Question: We have been happily married for 9 years and have two wonderful children. Four months ago I ran into my high school sweetheart and my first love and now my life has been turned upside down. My feelings for her have not changed at all. Don’t get me wrong, I love my wife very much. She is my soul mate. We have a good marriage and we’re very happy together. We’re both God-fearing (not religious). But this other woman is also my soul mate, in a different kind of way. Is it possible to be in love with two people at the same time? Please respond, I have no one to talk to who will understand what I’m going through.
Answer: Yes, it is possible to truly care about one person and be happy in and with the relationship, but have love or have strong feelings of love for someone else.
Of course this is not how most people in mainstream North America are programmed/conditioned to think when it comes to love. And unless it has happened or it happens to them, most people can’t even imagine it possible to be torn between two people you really love and are in love with at the same time. People who have never stood in these particular “pair of shoes” will tell you that you are being selfish, that the feelings you have are just infatuation or a phase (mid-life crisis), and will even accuse you of being immature or something worse. But until it happens to them, they really don’t know. They’re simply reacting to something they have no clue about or have a programmed/conditioned aversion to.
That said, there is being “in love” or “feeling love” and there is being “in a relationship”. These are two very different things. Just as you can be in a relationship and not be in love, you can also be in love but not necessarily be in a relationship with that person. And because love happens at a sub-conscious level, we do not have control over who we love or feel love for. We however, have control over who we choose to have a relationship with.
You did not ask me what to do with those strong feelings of love. I am assuming you already know, but for the sake of someone else in the same situation reading this and wondering “what do I do with these feelings for this other person?”, I’ll add this.
A strong and healthy relationship is founded on trust, honesty, attention and lots of sacrifices including putting aside our “individual good” for a “greater good” (beyond self). These “relationship foundations” are important not because it’s impossible to love two people at the same time, but because of the limitation of human nature — which has a limited power of attention (time, energy and resources).
This may explain why knowing that God loves you and me, and every other single creature below and above, we don’t feel jealous that He loves all of us. We actually rejoice in that knowledge. God has infinite/unlimited power of attention He can bestow on each and everyone of us equally. Except for a few “chosen ones” who’ve achieved that God-like level of love, we’re limited by our human nature.
1. Think of what is most important — this should include respecting your partner enough to protect her dignity and shield her from emotional pain and hurt. The “respect” you have for your wife/girlfriend/partner and the courage and maturity of mind to stand up and on the side of “greater good” (beyond your individual desires, needs and wants) is the measure of the strength of your character and person — and not that you love or have strong feelings of love for two women at the same time.

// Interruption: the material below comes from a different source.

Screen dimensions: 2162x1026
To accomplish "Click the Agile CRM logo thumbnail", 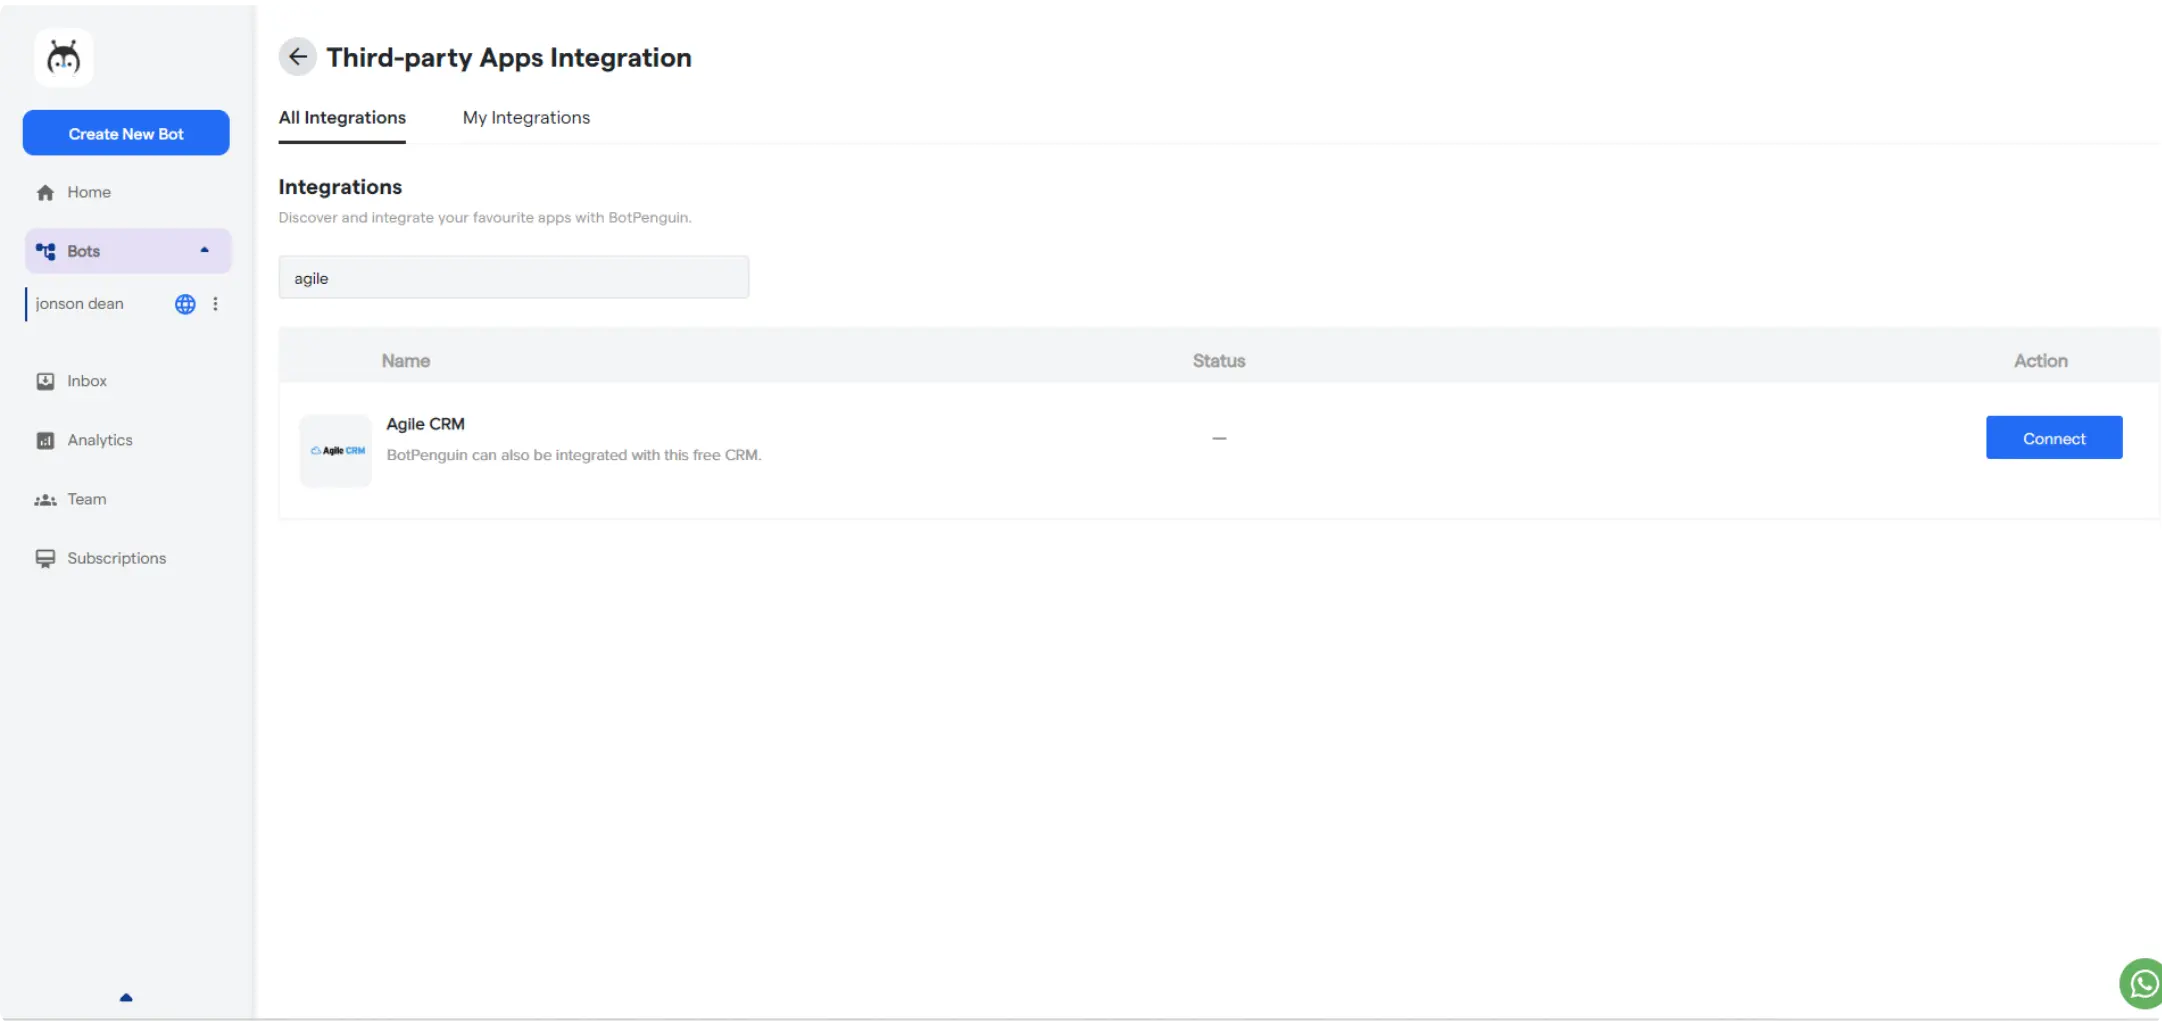I will tap(335, 450).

2. Be emotionally intelligent/mature about it. You do not always have to act on all the feelings and emotions you experience. Feelings and emotions are our access to our inner world and guide our thinking and actions. Emotionally intelligent and mature people have the ability to discriminate which information (from our emotions and feelings) to act on and which not to.
In other words, it’s not “wrong” to have those emotions and feelings (and you’re not a “bad” person” for having them), it’s what you do with those feelings and emotions (if they hurt/damage another person) that makes them “wrong” or “bad”.
3. Keep a distance between you and the other woman. You cannot have daily intimate contact with someone you have feelings for (and love and care about) without experiencing a growing sexual attraction and desire/need to have sex with her. Even if you manage to suppress your desires, unexpressed and unacknowledged sexual attraction eventually creates tensions, anxiety, conflict and sometimes feelings of deep sadness — some of these emotional states will create sexual intimacy problems in your relationship/marriage.